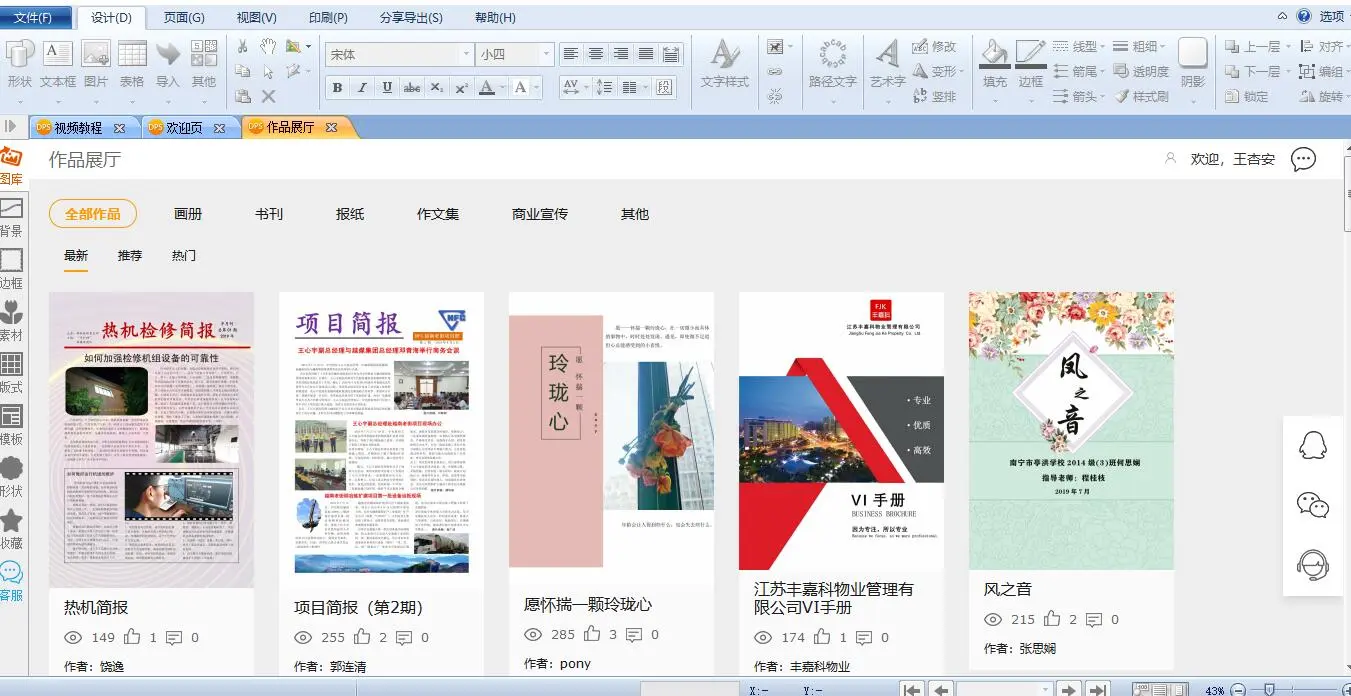1351x696 pixels.
Task: Expand the font name dropdown
Action: click(x=466, y=55)
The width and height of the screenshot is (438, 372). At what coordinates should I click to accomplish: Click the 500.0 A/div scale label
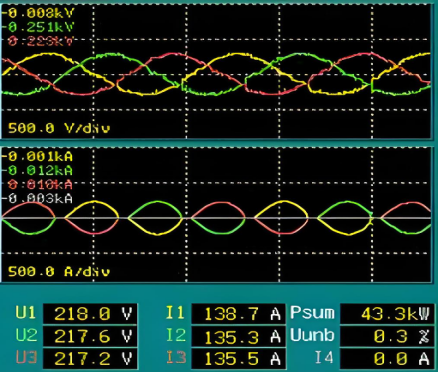point(59,271)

▸ What is needed: In the data above, find the line with "The width and" and repeat it and every line after it through the end, exactly; leave the pictures out.

▸ Solution for this task:
The width and height of the screenshot is (438, 372). At what coordinates should I click to accomplish: Click the 500.0 A/div scale label
point(59,271)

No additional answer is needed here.